Assigned task :: Within the data below, find the string "computer" and return each line where it occurs.

----

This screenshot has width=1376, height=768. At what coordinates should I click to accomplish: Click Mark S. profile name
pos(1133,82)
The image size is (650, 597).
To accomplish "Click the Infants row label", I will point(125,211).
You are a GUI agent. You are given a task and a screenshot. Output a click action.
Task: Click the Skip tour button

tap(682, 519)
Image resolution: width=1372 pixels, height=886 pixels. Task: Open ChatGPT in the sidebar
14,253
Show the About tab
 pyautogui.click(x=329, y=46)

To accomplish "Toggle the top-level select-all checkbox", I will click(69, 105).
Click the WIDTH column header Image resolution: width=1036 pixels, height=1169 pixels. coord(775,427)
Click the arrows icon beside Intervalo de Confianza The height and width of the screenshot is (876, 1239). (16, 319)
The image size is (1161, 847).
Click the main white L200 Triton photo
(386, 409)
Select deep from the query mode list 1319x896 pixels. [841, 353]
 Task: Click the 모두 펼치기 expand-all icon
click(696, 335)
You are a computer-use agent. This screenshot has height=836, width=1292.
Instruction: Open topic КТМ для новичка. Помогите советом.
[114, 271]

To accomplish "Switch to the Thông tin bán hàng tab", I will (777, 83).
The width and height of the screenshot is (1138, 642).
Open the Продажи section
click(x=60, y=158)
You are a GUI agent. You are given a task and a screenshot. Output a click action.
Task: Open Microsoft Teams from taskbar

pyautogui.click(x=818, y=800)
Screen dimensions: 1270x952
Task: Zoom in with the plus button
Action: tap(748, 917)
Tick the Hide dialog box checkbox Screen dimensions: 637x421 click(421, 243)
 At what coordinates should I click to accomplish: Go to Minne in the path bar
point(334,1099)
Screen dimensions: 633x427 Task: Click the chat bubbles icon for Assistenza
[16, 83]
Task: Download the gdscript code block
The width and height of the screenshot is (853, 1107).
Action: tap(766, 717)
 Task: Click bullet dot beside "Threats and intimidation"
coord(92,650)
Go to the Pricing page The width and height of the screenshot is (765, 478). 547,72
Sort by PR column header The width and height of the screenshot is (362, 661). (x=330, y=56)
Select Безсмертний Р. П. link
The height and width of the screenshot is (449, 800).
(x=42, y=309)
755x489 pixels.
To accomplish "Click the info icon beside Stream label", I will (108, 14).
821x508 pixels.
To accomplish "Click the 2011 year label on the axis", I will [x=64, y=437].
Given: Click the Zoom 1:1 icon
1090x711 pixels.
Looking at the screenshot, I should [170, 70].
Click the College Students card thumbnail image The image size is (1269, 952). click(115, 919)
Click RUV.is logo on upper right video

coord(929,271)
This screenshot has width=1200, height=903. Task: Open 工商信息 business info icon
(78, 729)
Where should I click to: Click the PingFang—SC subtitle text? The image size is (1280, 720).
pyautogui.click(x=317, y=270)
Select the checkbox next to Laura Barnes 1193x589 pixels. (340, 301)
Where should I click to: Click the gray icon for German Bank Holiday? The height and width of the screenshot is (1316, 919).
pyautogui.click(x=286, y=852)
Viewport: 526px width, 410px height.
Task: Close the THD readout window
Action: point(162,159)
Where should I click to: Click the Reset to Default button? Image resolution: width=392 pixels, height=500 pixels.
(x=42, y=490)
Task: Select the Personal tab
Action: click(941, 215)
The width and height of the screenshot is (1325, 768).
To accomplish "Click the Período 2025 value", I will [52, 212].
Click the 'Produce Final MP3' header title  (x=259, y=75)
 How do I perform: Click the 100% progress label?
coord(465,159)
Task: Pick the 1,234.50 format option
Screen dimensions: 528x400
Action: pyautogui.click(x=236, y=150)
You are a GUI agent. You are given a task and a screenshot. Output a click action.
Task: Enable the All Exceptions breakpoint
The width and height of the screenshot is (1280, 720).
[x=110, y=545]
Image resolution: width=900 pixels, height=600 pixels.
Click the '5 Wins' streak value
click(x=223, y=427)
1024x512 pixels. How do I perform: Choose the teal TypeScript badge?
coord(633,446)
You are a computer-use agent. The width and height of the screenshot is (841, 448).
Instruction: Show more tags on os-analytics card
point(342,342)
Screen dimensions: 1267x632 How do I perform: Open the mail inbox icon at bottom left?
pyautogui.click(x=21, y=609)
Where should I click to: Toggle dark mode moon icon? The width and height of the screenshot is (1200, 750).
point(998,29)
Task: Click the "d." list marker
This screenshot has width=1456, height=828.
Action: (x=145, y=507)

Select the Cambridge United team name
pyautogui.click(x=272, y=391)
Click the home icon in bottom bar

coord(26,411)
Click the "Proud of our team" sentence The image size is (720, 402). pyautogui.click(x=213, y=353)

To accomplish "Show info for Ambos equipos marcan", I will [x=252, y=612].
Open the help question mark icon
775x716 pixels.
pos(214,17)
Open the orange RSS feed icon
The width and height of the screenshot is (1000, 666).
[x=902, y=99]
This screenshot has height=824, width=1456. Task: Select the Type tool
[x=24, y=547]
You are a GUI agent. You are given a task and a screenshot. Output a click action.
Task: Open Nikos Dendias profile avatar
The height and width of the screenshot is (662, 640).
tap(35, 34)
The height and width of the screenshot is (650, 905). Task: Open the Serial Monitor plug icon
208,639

----

Response ::
You are a computer-use agent. This screenshot has height=836, width=1292.
You are a computer-use agent. The width and height of the screenshot is (841, 448).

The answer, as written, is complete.